→ **Your goal**
Rewrite the data from the line with "Given: Expand the Mode dropdown arrow" through the end, replacing "dropdown arrow" with "dropdown menu" and leaving everything else unchanged. Omit the pictures.

→ **Entries provided**
------------------------------

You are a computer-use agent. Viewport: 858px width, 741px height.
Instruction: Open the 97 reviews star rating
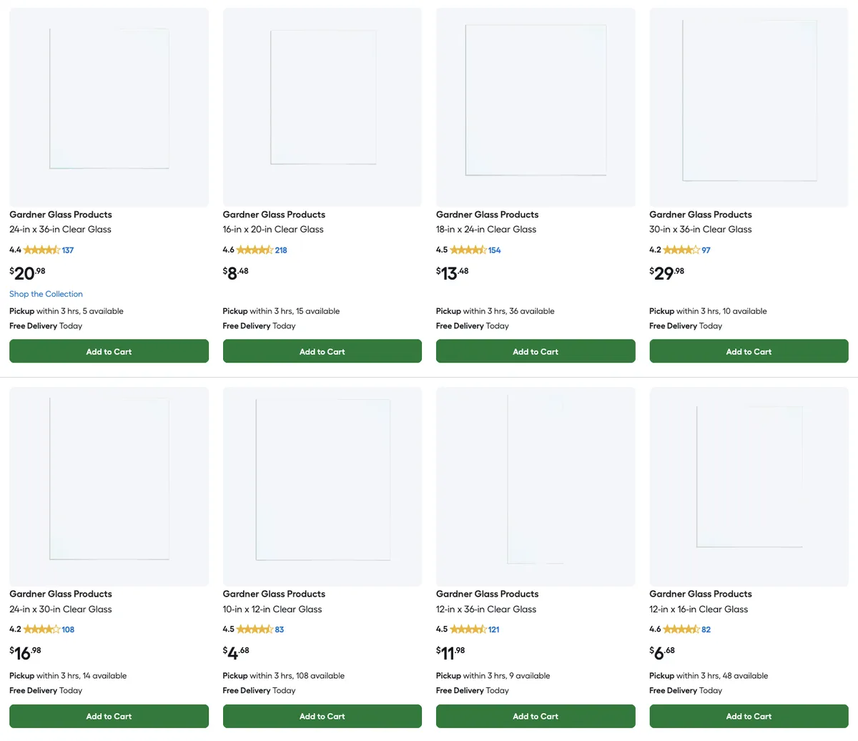[x=681, y=250]
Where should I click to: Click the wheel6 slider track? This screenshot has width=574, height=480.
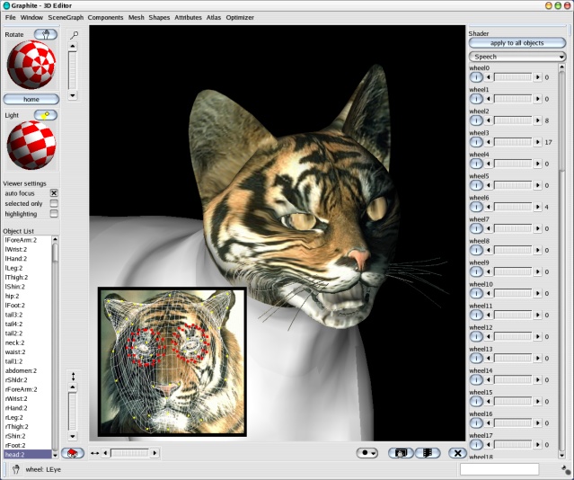(513, 207)
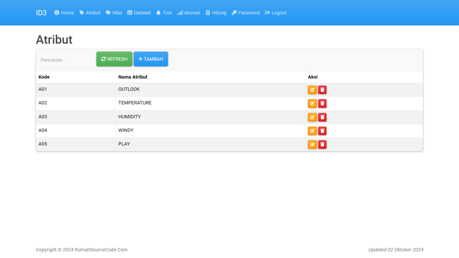This screenshot has height=258, width=459.
Task: Delete the OUTLOOK attribute with trash icon
Action: [322, 90]
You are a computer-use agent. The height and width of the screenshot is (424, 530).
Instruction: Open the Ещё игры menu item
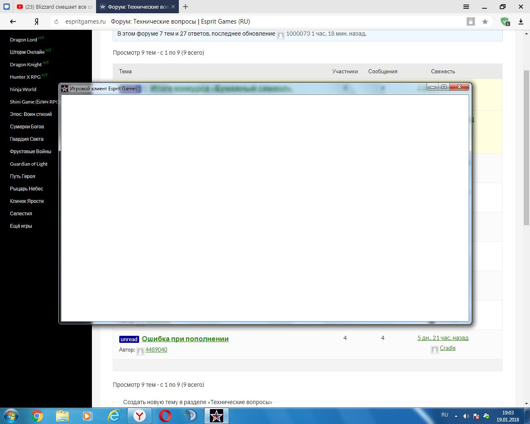pos(21,226)
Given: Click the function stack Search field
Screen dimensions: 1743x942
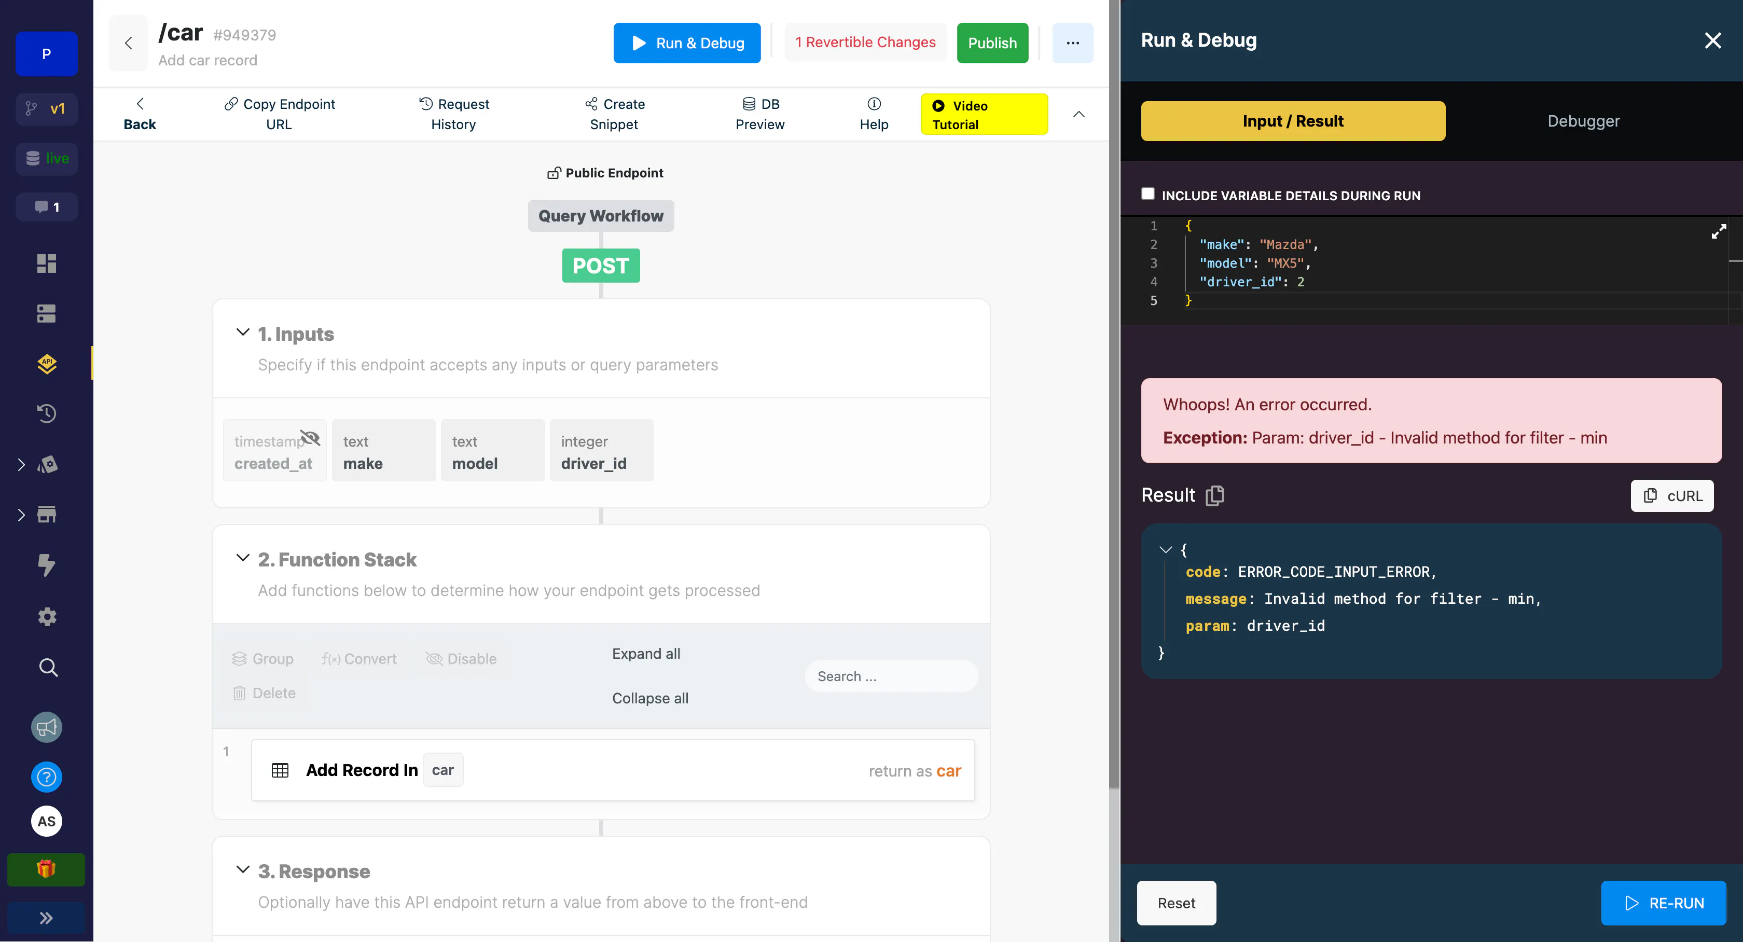Looking at the screenshot, I should point(891,676).
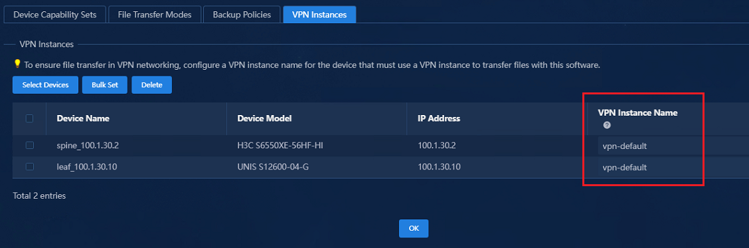Click the IP Address column header

439,118
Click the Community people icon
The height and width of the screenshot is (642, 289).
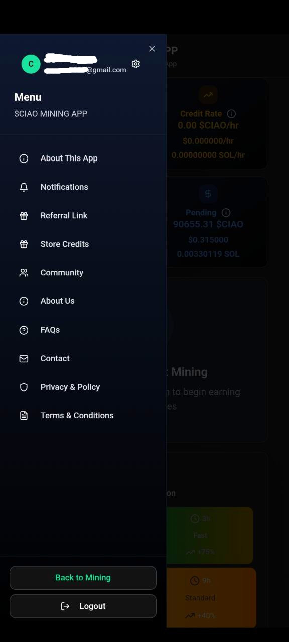[24, 272]
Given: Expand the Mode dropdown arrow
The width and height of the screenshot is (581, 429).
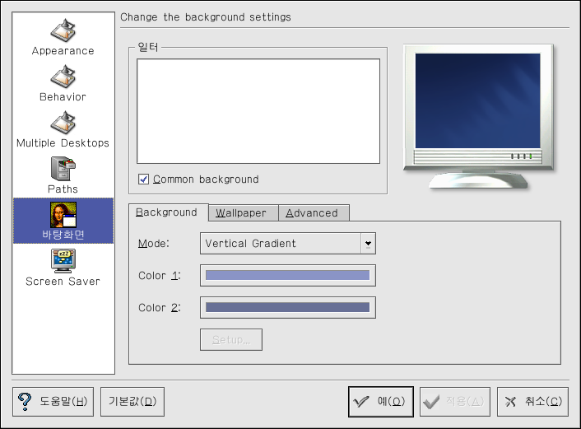Looking at the screenshot, I should click(369, 243).
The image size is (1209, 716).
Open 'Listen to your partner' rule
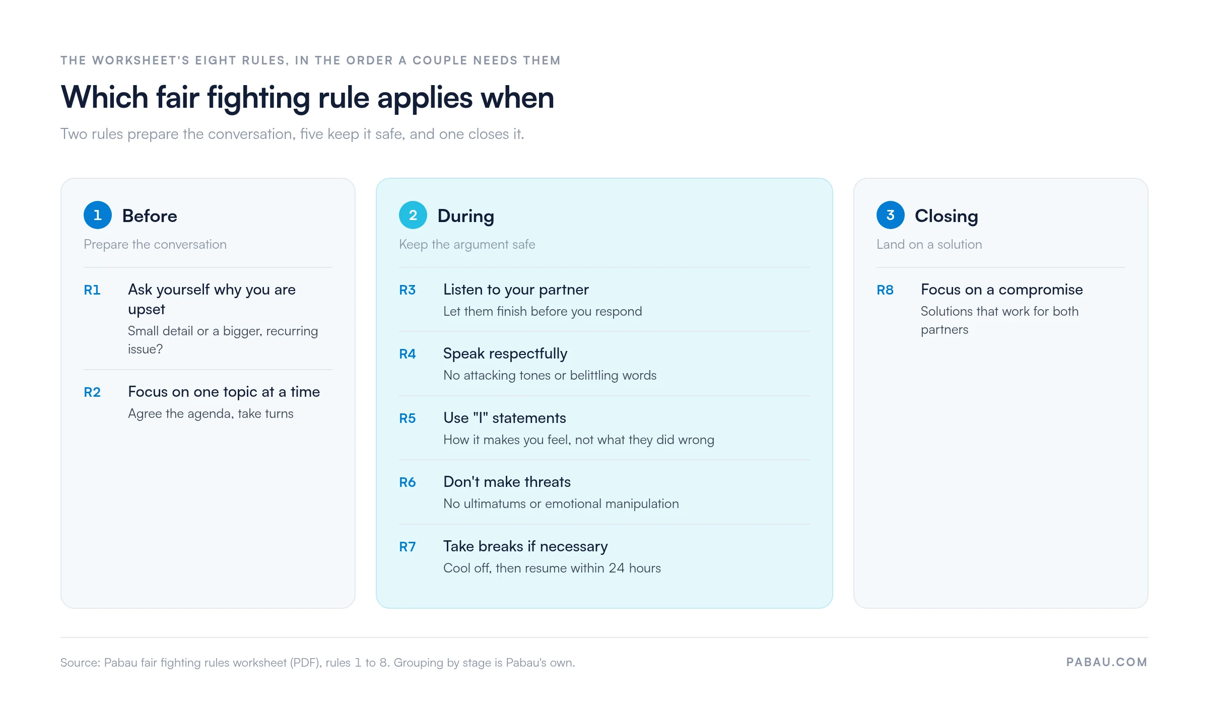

------------------------------

→ **Task response**
Given: Expand the Mode dropdown menu
The width and height of the screenshot is (581, 429).
Looking at the screenshot, I should click(369, 243).
The image size is (1209, 716).
Open 'Listen to your partner' rule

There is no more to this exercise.